Stated goal: Reproduce the rows verbatim, everything from the line containing "Given: Click the Intel" down to the line containing "should pyautogui.click(x=300, y=283).", with both of those lines included.

*** Recorded data ***

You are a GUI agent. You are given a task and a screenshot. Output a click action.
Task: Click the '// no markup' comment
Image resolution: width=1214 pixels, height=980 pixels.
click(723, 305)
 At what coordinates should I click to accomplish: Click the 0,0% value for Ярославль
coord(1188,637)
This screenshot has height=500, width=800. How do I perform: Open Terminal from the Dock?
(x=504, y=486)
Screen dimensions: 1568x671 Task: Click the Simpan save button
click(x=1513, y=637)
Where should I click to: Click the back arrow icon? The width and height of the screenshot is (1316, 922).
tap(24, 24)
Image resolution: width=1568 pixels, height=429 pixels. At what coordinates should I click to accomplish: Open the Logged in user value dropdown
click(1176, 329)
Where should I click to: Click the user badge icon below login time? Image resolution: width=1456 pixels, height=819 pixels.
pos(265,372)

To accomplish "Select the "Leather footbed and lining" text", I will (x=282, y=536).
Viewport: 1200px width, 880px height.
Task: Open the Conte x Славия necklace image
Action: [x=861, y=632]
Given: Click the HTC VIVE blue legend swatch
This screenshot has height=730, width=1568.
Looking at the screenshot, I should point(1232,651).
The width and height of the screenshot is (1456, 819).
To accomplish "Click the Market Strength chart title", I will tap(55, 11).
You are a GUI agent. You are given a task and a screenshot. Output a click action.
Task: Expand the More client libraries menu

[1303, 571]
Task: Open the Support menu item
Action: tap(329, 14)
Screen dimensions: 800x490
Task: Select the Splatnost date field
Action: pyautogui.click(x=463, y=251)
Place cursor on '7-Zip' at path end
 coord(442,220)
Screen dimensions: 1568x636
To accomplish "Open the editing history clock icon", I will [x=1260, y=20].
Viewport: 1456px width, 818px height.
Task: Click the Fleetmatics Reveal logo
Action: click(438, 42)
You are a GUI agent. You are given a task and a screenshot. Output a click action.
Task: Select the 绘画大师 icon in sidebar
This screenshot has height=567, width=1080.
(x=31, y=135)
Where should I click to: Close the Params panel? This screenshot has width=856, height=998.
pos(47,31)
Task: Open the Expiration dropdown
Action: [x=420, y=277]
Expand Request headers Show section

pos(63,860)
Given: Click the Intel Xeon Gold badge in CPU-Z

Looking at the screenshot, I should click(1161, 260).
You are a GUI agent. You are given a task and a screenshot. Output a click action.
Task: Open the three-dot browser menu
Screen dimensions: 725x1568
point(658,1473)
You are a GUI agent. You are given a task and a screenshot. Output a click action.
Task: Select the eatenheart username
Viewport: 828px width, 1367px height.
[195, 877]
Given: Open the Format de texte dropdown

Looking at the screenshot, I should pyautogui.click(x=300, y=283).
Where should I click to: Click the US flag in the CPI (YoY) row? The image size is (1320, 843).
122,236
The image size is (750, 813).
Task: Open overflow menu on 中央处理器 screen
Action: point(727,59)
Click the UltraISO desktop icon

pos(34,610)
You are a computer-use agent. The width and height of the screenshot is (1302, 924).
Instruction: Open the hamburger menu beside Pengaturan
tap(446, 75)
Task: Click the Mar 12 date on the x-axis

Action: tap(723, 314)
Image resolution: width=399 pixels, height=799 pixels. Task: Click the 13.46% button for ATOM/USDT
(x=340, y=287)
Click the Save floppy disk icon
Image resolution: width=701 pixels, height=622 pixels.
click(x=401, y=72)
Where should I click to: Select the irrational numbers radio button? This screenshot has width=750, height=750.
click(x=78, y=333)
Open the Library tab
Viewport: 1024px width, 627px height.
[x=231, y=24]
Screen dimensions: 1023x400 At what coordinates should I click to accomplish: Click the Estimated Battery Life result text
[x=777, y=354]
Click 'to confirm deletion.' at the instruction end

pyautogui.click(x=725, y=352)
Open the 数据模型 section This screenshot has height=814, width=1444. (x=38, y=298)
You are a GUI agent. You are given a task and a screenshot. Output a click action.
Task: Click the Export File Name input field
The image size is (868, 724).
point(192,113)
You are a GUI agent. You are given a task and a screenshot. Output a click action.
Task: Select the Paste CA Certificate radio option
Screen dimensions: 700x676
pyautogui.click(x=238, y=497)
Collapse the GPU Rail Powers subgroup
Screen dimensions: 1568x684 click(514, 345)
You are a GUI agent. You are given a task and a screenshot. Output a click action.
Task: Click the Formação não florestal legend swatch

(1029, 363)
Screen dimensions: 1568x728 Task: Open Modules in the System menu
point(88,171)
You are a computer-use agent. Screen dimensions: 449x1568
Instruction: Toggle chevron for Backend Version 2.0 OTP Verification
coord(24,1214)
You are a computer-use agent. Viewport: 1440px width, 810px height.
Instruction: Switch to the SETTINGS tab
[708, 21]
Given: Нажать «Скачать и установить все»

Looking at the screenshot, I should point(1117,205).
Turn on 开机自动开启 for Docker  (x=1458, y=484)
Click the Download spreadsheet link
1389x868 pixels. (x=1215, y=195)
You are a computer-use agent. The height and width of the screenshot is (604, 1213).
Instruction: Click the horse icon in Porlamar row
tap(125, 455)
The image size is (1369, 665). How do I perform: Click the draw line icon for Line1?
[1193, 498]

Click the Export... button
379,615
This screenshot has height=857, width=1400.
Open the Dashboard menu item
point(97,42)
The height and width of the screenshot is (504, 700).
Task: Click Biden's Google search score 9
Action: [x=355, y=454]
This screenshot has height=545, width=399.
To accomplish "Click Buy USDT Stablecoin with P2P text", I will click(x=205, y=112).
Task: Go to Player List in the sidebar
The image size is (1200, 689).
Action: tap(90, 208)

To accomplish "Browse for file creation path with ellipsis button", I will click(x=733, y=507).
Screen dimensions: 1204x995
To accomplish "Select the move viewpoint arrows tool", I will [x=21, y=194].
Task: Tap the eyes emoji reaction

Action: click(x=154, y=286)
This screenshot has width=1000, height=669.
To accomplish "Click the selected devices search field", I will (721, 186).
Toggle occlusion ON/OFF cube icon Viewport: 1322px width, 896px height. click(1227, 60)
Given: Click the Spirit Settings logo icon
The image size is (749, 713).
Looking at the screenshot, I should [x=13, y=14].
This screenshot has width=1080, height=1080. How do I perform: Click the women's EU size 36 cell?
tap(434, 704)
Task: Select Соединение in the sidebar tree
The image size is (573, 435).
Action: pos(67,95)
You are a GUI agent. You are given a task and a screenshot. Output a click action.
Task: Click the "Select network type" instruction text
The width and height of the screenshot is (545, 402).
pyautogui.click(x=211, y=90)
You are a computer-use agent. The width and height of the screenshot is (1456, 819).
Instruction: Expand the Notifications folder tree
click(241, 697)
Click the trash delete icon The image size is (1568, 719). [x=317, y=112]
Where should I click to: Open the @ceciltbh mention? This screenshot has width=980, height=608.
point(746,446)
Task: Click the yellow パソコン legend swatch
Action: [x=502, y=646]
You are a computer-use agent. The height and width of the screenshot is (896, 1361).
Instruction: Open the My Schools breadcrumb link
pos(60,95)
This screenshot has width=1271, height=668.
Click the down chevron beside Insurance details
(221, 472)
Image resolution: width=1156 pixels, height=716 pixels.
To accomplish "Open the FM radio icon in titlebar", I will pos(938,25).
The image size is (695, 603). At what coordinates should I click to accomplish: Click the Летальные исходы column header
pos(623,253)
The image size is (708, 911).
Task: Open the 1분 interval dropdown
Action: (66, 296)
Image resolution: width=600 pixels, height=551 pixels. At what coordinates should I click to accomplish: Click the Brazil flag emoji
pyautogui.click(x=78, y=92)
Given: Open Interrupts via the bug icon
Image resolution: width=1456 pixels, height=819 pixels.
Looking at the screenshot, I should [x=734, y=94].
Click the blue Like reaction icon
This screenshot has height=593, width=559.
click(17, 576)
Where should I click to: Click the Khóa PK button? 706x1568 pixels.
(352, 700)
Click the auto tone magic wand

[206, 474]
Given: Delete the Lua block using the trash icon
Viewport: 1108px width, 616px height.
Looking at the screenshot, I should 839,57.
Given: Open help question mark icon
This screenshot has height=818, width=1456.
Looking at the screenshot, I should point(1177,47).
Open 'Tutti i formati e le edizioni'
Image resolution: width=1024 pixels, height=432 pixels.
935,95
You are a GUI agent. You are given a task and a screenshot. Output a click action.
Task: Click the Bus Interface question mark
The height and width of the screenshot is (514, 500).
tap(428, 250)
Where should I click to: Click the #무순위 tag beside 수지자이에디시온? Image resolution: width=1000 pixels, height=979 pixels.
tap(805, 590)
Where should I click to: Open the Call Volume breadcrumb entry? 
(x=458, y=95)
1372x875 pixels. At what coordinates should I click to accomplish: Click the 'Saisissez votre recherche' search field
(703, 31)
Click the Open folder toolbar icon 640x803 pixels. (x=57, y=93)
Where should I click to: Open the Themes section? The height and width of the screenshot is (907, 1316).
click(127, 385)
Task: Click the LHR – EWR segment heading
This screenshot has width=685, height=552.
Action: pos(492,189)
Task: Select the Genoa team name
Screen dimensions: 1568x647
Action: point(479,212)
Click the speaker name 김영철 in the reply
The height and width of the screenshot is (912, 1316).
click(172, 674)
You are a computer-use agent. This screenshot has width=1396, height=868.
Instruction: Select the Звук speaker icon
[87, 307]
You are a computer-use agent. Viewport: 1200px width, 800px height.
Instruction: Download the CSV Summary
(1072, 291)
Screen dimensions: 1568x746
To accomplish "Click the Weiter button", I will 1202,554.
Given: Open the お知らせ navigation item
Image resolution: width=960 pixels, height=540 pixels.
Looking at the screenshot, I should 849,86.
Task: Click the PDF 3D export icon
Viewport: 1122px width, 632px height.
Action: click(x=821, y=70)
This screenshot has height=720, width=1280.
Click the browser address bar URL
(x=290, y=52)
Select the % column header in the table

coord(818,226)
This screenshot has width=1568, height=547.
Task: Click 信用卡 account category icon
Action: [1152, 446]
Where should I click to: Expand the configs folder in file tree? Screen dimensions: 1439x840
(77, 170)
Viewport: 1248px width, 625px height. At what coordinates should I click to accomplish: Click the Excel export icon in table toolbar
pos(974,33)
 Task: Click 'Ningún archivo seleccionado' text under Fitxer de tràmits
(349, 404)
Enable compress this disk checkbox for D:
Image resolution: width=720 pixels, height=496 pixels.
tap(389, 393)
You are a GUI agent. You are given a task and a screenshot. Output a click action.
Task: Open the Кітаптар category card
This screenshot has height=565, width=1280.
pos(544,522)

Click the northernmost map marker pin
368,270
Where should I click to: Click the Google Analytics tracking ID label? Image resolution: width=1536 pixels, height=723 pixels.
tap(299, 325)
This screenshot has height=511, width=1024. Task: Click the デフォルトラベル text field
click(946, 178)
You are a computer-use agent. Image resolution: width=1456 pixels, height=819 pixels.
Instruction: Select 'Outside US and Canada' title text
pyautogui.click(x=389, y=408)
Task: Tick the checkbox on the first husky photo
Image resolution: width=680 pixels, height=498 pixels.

***

Response to this exercise:
Given: Click the Intel Xeon Gold badge in CPU-Z

Looking at the screenshot, I should click(1161, 260).
You are a GUI agent. You are given a task and a screenshot. Output a click action.
Task: Open the three-dot browser menu
Screen dimensions: 725x1568
point(658,1473)
You are a GUI agent. You are given a task and a screenshot. Output a click action.
Task: Select the eatenheart username
Viewport: 828px width, 1367px height.
[195, 877]
Given: Open the Format de texte dropdown

Looking at the screenshot, I should pyautogui.click(x=300, y=283).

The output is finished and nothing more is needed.